- Short exercise 1
Can you set down, word for word, the part of the SQL Server post below that opens with the words containing "BEGIN stack Dump" and closes with "created as checked."?
- Short exercise 2
Which waits does the SQL Server post below name as the top three seen?
- Short exercise 3
Could you continue the SQL Server post below from its final sentence onward?

- Source
* START *
Its a SQL server 2012 SP4 -GDR applied with 40 CPu's HT enabled , thus total of 80 logical processors-

MAXDOP=8 , CTOP 5

From error logs we found

/**********************/

BEGIN stack Dump

Non- Yielding Scheduler /**********************/

Error messages just at the time of restart of SQL. Also there was no mini dump created as checked.

Yes we have quite some queries running at that time. Top 3 waits seen were:-

1.TranLogIO
2.CXPACKET
3.PAGELATCH SH

However we also noticed wait called SOS WORKER as collected from system health XE which i believe is nothing else but THREADPOOL. Therefore i went further and analyse the query processing details from that system health and found at the time of non yielding scheduler errors below was logged

At 19:46 maxworkers- 2944 workers created 789 oldest pending taskwait time 0 pending task 4

At 19:51 maxworkers- 2944 workers created 982 oldest pending taskwait time 256987 pending task 165

At 19:51 we started seeing restart happened.
* END *
- Stored data
* START *
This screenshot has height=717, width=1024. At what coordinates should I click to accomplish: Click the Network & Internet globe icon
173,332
* END *
* START *
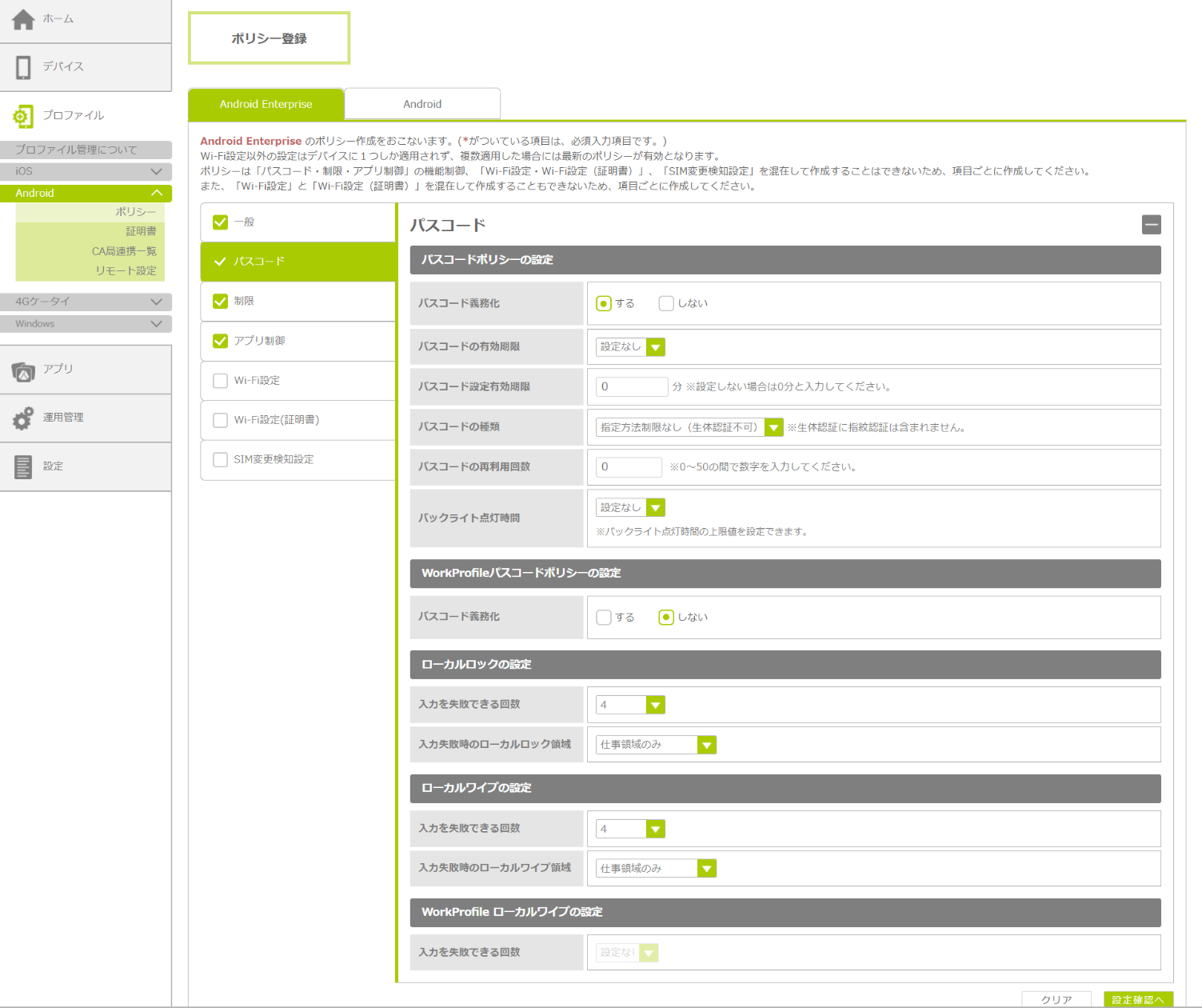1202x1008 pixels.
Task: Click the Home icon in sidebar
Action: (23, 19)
* END *
- Answer 1
BEGIN stack Dump

Non- Yielding Scheduler /**********************/

Error messages just at the time of restart of SQL. Also there was no mini dump created as checked.

- Answer 2
TranLogIO, CXPACKET, PAGELATCH SH

- Answer 3
Question is why there would be a threadpool wait if almost 2000 workers are still available from above calculation. Also why those pending task count 165 when queries have so many schedulers available to run and complete the request for bunch of queries waiting on CXPACKETS?

Edit: Updating my question for couple of waits also seen from XE

SOS_MEMORY_TOPLEVELBLOCKALLOCATOR

As i am reading info on above wait here https://www.sqlskills.com/help/waits/sos_memory_toplevelblockallocator/

Based on the blog there is a fix in SP3 CU but with TF T8075 : I am currently on SP4-GDR latest patch, do i still need to apply the TF, though i do not see any messages like Failed allocate pages: FAIL_PAGE_ALLOCATION 513 in error log

Not sure if it helps- i see total server memory dropping a gig now and then and then matching upto target server memory which is = max server memory (750GB)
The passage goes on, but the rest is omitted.